Record set
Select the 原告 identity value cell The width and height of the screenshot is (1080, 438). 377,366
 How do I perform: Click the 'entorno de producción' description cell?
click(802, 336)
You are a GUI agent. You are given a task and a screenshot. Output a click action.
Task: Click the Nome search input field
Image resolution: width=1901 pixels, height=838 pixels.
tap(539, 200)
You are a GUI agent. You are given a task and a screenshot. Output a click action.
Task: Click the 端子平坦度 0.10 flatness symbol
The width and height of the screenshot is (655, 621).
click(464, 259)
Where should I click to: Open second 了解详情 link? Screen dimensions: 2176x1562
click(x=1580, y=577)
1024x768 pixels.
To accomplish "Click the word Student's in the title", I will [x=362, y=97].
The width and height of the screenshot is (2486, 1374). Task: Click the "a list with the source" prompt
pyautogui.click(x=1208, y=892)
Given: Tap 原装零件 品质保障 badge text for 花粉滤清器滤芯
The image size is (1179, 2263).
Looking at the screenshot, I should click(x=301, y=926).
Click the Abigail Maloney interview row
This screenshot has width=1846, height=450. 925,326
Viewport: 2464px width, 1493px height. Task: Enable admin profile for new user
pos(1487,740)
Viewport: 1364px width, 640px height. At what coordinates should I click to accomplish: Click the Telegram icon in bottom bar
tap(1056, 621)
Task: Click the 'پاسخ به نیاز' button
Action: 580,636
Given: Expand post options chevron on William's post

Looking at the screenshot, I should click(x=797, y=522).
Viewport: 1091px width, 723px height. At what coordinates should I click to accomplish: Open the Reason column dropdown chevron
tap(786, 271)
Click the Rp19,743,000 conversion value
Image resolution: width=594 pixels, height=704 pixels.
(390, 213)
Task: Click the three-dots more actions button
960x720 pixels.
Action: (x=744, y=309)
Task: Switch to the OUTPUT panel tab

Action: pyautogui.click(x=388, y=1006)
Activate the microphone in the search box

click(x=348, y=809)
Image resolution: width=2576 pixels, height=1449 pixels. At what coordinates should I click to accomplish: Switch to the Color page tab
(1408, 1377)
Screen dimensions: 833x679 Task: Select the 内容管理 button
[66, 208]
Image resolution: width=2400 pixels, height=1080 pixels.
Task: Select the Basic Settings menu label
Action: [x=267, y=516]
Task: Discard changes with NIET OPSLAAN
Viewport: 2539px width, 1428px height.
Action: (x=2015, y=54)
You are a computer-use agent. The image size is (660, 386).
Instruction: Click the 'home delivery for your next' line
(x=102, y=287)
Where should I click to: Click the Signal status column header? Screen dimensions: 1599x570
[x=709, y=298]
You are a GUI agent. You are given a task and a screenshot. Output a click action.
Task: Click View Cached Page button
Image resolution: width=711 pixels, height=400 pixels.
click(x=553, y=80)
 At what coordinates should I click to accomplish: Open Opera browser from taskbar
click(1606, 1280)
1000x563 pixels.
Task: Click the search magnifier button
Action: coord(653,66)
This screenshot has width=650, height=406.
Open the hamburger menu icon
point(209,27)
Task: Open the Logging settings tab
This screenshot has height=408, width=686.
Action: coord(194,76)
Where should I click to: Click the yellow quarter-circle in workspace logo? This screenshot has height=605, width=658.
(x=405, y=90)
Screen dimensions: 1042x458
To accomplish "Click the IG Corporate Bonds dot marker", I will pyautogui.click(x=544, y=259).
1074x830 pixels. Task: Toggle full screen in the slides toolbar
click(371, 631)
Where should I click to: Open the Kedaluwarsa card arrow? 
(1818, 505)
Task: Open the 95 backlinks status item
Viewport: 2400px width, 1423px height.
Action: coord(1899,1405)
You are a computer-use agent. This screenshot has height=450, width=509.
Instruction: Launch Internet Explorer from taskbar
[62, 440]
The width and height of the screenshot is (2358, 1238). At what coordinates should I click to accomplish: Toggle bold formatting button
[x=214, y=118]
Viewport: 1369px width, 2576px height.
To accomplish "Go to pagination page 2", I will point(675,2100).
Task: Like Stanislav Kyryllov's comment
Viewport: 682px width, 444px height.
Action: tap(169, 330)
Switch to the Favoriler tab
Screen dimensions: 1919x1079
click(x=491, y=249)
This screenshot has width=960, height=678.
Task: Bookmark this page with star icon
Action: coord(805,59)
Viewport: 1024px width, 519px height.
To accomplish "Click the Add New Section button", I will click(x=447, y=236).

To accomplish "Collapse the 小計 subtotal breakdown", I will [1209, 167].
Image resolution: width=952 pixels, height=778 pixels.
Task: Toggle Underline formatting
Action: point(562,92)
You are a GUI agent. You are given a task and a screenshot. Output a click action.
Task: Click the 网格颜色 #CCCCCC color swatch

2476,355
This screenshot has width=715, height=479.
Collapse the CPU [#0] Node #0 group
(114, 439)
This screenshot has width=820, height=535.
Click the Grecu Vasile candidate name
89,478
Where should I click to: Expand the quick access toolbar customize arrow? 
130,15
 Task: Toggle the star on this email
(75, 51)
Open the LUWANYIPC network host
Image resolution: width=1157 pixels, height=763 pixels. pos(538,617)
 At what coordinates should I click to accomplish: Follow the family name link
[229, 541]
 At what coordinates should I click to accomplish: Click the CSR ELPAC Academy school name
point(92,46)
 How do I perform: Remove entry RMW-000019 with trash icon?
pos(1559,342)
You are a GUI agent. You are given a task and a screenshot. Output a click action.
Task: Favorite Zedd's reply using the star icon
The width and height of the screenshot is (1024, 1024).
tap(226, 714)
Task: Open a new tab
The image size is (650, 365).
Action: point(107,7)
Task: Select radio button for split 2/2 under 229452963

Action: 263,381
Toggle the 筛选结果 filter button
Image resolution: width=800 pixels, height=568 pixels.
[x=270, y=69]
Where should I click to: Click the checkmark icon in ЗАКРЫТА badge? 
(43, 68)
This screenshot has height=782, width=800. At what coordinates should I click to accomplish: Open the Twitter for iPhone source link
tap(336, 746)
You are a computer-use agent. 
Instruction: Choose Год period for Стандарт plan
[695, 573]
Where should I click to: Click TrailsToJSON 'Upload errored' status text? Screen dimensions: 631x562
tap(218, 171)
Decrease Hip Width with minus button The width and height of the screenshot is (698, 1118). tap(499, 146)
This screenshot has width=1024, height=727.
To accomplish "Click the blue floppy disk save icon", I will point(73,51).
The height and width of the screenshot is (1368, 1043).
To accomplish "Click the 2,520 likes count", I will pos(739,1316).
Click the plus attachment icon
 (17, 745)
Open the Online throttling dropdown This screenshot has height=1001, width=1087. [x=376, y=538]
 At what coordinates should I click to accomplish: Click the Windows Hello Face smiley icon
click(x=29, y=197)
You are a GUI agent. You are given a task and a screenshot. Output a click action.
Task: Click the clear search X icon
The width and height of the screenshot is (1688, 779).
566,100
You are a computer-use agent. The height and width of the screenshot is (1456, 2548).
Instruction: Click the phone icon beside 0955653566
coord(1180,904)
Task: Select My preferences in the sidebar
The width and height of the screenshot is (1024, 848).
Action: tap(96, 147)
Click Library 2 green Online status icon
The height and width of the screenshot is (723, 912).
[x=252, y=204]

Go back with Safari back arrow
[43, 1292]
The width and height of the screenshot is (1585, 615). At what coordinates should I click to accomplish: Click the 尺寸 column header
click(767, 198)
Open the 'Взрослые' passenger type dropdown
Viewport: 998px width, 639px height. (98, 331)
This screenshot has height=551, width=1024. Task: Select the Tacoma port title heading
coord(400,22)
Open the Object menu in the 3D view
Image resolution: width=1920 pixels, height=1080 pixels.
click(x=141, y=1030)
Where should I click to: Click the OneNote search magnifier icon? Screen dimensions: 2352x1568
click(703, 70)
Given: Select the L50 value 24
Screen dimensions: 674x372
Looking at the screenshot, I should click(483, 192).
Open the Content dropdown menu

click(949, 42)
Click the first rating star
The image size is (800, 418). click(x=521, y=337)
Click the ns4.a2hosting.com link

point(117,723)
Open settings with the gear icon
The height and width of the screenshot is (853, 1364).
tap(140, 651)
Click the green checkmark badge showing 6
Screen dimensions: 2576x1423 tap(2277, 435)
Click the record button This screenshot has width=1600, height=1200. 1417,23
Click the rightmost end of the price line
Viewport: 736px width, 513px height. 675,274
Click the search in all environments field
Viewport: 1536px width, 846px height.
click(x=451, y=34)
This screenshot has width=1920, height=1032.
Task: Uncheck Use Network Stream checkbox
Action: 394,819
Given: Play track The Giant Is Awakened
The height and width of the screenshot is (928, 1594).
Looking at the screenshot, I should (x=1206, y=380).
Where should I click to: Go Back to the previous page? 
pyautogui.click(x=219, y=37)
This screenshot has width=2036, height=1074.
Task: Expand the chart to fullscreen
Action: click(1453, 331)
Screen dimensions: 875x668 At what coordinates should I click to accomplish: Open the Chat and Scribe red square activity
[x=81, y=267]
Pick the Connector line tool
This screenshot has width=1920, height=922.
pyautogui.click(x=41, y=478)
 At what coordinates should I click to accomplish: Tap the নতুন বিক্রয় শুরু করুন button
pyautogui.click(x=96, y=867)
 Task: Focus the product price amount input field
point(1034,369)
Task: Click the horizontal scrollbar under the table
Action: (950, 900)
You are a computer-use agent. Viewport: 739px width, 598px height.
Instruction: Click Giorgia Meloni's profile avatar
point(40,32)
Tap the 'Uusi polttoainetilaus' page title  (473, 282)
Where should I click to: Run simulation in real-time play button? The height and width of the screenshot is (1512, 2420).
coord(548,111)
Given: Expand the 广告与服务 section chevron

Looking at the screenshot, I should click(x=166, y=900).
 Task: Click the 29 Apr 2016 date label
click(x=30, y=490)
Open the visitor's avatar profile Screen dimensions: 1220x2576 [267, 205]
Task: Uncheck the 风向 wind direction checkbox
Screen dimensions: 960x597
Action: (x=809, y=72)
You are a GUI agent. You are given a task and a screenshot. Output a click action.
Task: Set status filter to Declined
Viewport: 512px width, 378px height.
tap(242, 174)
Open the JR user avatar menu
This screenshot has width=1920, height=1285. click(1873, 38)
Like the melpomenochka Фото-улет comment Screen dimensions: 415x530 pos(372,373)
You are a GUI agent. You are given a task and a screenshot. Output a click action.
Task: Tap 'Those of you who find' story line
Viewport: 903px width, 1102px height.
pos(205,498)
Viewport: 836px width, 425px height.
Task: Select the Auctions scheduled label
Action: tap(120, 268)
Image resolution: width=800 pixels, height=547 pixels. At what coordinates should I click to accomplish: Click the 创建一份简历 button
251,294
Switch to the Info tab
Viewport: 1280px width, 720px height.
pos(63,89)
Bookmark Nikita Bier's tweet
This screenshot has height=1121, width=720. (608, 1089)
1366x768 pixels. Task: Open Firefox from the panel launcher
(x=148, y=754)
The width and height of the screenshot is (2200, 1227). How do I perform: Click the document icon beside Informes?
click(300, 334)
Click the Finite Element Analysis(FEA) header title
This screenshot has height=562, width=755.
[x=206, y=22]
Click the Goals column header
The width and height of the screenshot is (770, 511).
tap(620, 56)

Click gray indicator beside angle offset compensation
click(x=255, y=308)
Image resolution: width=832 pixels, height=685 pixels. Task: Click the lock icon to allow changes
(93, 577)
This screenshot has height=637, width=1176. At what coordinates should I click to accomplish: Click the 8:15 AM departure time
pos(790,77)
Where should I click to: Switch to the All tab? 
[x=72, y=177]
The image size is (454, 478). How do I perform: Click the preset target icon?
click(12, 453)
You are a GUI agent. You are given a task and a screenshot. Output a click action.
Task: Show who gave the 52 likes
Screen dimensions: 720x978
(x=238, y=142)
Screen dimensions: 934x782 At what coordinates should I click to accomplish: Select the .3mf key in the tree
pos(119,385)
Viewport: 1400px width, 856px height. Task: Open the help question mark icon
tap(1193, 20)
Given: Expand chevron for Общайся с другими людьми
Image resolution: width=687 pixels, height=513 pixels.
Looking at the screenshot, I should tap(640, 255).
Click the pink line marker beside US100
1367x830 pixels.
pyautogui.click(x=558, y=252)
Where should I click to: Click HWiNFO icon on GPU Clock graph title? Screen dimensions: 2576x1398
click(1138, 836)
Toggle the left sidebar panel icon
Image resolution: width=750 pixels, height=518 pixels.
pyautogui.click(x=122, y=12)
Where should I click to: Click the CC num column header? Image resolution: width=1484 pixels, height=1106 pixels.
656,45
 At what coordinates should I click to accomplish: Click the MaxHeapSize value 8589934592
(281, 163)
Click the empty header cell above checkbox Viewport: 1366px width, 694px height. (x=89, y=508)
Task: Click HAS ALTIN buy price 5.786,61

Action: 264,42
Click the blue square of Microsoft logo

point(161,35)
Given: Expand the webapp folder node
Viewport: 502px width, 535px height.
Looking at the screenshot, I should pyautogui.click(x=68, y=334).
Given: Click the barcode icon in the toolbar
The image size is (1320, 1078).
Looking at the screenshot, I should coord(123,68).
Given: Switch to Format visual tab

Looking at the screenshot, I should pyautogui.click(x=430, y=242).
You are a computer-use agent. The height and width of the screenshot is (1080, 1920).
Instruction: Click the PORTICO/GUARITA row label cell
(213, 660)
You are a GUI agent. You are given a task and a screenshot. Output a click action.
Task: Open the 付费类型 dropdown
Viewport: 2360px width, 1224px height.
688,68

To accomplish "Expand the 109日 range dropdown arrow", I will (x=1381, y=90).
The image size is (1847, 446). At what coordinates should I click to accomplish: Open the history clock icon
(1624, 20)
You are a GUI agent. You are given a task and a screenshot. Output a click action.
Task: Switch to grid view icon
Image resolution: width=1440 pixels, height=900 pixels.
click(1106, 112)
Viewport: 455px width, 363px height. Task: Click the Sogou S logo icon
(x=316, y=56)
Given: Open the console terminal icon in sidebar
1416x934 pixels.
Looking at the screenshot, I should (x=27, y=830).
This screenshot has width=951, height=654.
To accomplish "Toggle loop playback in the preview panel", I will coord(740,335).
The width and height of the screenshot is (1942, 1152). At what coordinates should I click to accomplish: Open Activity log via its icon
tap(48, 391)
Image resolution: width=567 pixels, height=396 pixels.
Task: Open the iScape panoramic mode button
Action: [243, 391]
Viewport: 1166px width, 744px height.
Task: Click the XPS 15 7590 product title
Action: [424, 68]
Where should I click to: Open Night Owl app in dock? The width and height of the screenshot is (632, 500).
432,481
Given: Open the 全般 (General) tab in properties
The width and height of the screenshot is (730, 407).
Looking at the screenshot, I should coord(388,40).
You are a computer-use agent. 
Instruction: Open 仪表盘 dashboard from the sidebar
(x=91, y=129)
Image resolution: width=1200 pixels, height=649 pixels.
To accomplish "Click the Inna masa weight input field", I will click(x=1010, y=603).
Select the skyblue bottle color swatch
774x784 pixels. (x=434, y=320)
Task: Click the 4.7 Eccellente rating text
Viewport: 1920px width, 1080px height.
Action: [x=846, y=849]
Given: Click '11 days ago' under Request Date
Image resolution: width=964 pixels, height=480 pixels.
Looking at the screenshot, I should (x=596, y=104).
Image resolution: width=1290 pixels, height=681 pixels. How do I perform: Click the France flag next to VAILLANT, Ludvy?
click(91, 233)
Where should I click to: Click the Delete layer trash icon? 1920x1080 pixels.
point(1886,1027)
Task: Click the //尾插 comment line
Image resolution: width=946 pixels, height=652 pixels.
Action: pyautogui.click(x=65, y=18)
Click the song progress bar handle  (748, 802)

What to do
Recast the stretch of rows from the very beginning through the line containing "click(802, 336)" as a numbered list, omitting any blank lines.

Exercise answer
1. Select the 原告 identity value cell The width and height of the screenshot is (1080, 438). 377,366
2.  How do I perform: Click the 'entorno de producción' description cell?
3. click(802, 336)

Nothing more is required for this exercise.